Eigentlich hatte ich gehofft, heute früh Post von Dir zu erhalten, leider blieb sie aber aus. Deine letzte Nachricht ist vom 23.4., also schon wieder ziemlich alt. Aber trotzdem hoffe ich, dass es Dir recht gut geht, von uns auch nur Gutes. Endlich haben wir nun auch warmes Wetter, bis jetzt war sogar jeder Tag ein Gewitter. Vater schreibt auch ganz zufrieden von der Reise, wenn nun bald wieder gute Nachricht von Dir kommt, fehlt uns weiter nichts als Geld. Hier vergeht ein Tag wie der andere, ohne grosse Erlebnisse oder Neuigkeiten. Das heisst, Frau Wertheim hat eine Stellung gefunden & zwar bei Bruckmann & Strauss auf dem Kontor. Ich freue mich sehr für sie, nun kann sie doch in Krefeld bleiben. Bis sie eine neue Wohnung von 2 Zimmern gefunden hat, zieht sie zu uns & zwar in Dein Schlafzimmer. Für mich ist das auch sehr angenehm, so habe ich doch abends immer Gesellschaft. Lore besucht mich sehr häufig. Ihre grösste Sorge ist, ob Du wohl an ihren Geburtstag denkst. Sonst lässt sich keiner von Deinen Freunden sehen, obwohl ich ihnen bestellen liess, wenn sie sich für Deine Briefe interessieren, könnten sie sie bei uns lesen. Der Einzige, der wirklich treu ist, ist Hellmut Frank. Schwester Klara lässt Dich vielmals grüssen. Eben kommt die neue C.V. Zeitung. Leider wird darin berichtet, dass es bei Euch noch immer nicht ruhig geworden ist & will ich nur hoffen, dass Ihr von

den Unruhen verschont bleibt. Hoffentlich kommt nur bald Post von Dir. Aus der vorigen Zeitung schneide ich Dir einen Artikel aus, der zufälliger Weise von K. A. berichtet & uns sehr froh machte. Für heute will ich schliessen & bin mit vielen Grüssen & Küssen Deine Mutter.

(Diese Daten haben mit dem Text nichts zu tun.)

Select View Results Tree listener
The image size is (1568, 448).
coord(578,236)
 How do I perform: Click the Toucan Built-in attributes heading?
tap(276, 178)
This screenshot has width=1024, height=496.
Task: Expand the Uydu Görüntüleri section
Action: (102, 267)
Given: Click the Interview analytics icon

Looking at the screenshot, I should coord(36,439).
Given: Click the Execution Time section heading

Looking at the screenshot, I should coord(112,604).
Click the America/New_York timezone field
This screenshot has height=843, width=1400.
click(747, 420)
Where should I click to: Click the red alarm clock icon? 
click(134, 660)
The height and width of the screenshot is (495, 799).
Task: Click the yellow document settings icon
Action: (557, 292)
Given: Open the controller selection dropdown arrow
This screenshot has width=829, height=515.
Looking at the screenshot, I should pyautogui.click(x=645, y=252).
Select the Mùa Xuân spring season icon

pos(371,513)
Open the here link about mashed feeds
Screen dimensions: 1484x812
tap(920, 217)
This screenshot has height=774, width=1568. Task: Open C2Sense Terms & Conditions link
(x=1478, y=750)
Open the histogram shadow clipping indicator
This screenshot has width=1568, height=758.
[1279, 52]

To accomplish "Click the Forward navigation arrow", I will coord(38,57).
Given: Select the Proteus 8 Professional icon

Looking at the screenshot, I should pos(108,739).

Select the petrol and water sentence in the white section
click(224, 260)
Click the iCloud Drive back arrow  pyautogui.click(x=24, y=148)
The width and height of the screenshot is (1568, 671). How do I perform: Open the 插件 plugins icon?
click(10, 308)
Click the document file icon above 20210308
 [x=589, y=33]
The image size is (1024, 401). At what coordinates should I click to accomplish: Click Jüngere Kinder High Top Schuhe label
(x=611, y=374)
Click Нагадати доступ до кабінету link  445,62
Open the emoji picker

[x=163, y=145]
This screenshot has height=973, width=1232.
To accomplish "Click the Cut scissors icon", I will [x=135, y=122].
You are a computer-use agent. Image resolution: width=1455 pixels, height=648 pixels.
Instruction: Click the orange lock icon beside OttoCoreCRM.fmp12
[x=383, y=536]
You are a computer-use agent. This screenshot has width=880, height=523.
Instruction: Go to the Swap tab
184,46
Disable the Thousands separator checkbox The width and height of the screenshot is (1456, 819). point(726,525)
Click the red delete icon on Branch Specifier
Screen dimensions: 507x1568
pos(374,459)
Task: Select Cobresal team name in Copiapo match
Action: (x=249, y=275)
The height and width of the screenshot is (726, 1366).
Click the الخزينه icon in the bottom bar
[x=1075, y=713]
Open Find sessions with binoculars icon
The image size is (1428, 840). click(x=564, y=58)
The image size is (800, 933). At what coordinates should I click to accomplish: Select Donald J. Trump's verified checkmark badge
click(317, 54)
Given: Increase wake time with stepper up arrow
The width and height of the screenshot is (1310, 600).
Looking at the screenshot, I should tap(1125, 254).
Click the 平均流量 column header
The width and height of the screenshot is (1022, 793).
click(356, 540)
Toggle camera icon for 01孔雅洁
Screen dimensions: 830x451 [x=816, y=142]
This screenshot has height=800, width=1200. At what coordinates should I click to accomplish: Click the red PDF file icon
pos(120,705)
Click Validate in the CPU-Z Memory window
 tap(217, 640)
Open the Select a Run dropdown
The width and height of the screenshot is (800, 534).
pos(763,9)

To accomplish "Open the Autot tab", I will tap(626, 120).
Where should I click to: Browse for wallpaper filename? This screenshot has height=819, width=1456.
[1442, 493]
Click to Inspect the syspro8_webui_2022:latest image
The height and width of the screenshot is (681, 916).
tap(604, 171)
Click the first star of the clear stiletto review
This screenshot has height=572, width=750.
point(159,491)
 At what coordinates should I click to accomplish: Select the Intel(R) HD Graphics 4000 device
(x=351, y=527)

Willi Böhm konnte Dich durch die Unruhen nicht besuchen, wie Onkel Sali schrieb. Du brauchst also nicht mehr mit ihm zu rechnen. Konnte er nicht, oder war das nur eine Ausrede. Hast Du schon mal was von Frau Friedberg gehört?

Samstag, 9/5.

Mein lieber Junge! Da die l. Mutter den Brief liegen gelassen hat, kann ich noch anschreiben. Auch heute kam keine Post von Dir, leider! Bis gestern Abend, wo wir bei Wertheims waren, auch von Ilse nichts. Hoffentlich kommt nun morgen etwas. Du kennst die Mutter, daß wir in Anbetracht der bestehenden Verhältnisse besonders auf Post gespannt sind. Wir hoffen Euch alle recht wohl, trotz und allem fidel und feste am Aufbau von Erez. - Besonders gibt es hier nicht mitzuteilen; es geht uns allen gut. - Was sagst Du dazu, daß Alma zu uns zieht? Dann ist Mutter nicht mehr so allein, wenn ich auf Reisen bin. Sogar Oma freut sich. - Ilses Oma fährt am Mittwoch nach Liebenstein. Sie freut sich besonders, daß Alma Stellung hat. - Bei uns im Garten ist es jetzt sehr schön; anbei eine Fliederblüte, der Strauch ist von Blüten voll.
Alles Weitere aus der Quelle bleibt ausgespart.